┌─ Dataset records

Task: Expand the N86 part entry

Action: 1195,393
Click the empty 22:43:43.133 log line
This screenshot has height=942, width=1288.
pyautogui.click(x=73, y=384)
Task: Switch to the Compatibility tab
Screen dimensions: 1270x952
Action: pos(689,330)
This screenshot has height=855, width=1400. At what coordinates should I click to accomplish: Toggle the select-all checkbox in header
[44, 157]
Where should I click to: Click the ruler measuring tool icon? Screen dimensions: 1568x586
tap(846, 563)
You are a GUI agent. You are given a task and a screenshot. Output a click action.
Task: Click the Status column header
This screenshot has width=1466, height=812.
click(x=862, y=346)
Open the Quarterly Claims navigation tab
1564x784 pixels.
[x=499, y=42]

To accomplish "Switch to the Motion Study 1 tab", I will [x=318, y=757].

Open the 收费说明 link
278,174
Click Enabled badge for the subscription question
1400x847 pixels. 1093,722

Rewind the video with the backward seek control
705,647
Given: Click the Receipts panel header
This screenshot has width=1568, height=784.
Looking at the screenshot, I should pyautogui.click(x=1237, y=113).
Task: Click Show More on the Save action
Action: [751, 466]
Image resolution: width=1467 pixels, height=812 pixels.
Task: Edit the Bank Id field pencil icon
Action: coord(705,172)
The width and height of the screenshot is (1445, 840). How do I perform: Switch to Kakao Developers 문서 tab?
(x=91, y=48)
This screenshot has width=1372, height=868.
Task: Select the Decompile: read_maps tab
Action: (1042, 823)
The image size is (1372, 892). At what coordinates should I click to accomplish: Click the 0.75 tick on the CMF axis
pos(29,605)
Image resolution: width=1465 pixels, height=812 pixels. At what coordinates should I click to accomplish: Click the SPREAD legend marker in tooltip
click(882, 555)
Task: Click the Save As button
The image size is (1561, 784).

└─

Copy each line exactly, beginning at the one with "Screen dimensions: 1270x952" and stopping after the last line of the entries. Include nothing else.

Exercise output
Screen dimensions: 1270x952
Action: pos(689,330)
This screenshot has height=855, width=1400. At what coordinates should I click to accomplish: Toggle the select-all checkbox in header
[44, 157]
Where should I click to: Click the ruler measuring tool icon? Screen dimensions: 1568x586
tap(846, 563)
You are a GUI agent. You are given a task and a screenshot. Output a click action.
Task: Click the Status column header
This screenshot has width=1466, height=812.
click(x=862, y=346)
Open the Quarterly Claims navigation tab
1564x784 pixels.
[x=499, y=42]

To accomplish "Switch to the Motion Study 1 tab", I will [x=318, y=757].

Open the 收费说明 link
278,174
Click Enabled badge for the subscription question
1400x847 pixels. 1093,722

Rewind the video with the backward seek control
705,647
Given: Click the Receipts panel header
This screenshot has width=1568, height=784.
Looking at the screenshot, I should pyautogui.click(x=1237, y=113).
Task: Click Show More on the Save action
Action: [751, 466]
Image resolution: width=1467 pixels, height=812 pixels.
Task: Edit the Bank Id field pencil icon
Action: coord(705,172)
The width and height of the screenshot is (1445, 840). How do I perform: Switch to Kakao Developers 문서 tab?
(x=91, y=48)
This screenshot has width=1372, height=868.
Task: Select the Decompile: read_maps tab
Action: (1042, 823)
The image size is (1372, 892). At what coordinates should I click to accomplish: Click the 0.75 tick on the CMF axis
pos(29,605)
Image resolution: width=1465 pixels, height=812 pixels. At what coordinates should I click to accomplish: Click the SPREAD legend marker in tooltip
click(882, 555)
Task: Click the Save As button
The image size is (1561, 784).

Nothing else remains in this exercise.